Potential for the most ambitious energy and climate action hangs on the outcome of the runoff Senate races in Georgia. But there are a few ways Biden can draw down emissions without Congress.
Most discussed is the process of what World Wildlife Fund’s Strait calls “rolling back the rollbacks.” Biden is likely to rework Obama regulations governing methane, appliance efficiency and auto emissions standards that were undone by the Trump administration.
Industry, which has historically opposed environmental rules, is likely to back these changes, according to Pollination Group’s Morton. Oil companies did not support Trump’s rollback of methane regulations. And on Monday, General Motors withdrew its support for the current administration’s challenges to California’s auto emissions standards.
The Biden administration could also impose more scrutiny upon the private sector, requiring an accounting of climate risk and transparency around emissions through the Securities and Exchange Commission.

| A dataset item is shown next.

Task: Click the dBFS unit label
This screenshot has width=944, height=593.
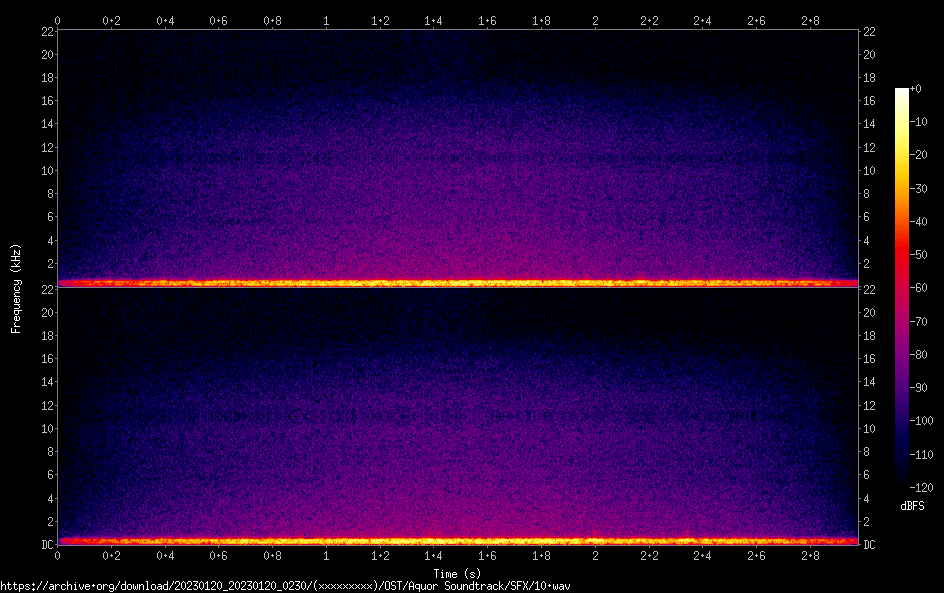Action: point(912,506)
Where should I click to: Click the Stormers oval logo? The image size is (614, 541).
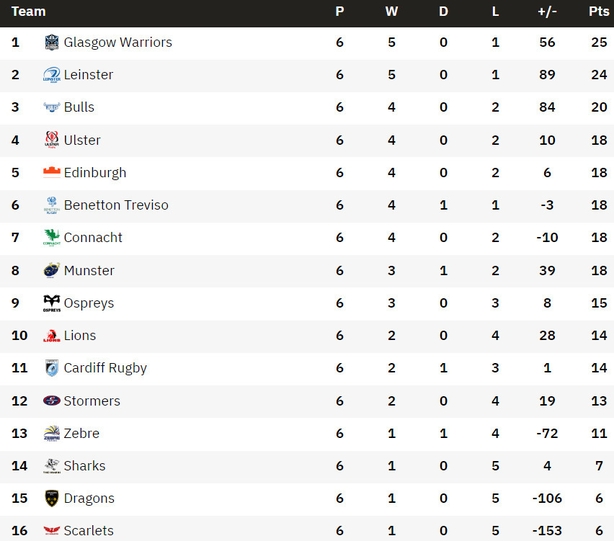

Both Strait and Meyer noted the need for climate and energy-related provisions as part of future stimulus funding. Numerous advocates have floated infrastructure, agriculture and transportation bills as areas where bipartisan consensus may foster some sort of climate policy.
“What I would like to see from a new administration is a combination of acting urgently and quickly where possible, and at the same time doing the work to build the coalition of actors that are going to result in good, sustainable policy that’s not going to get overturned in the next administration,” said Strait.
Within the context of climate negotiations, the U.S. also still owes two-thirds of the $3 billion commitment President Obama made to the Green Climate Fund, which supports climate action in less-developed countries. Part of winning back legitimacy in multilateral climate talks will be reestablishing those lines of support.
“There’s reason for trepidation on the international side, but…the international counterparts that I talked to are all very enthusiastic and supportive of Biden…bringing the United States back into the fold on the international climate [talks],” said Yu.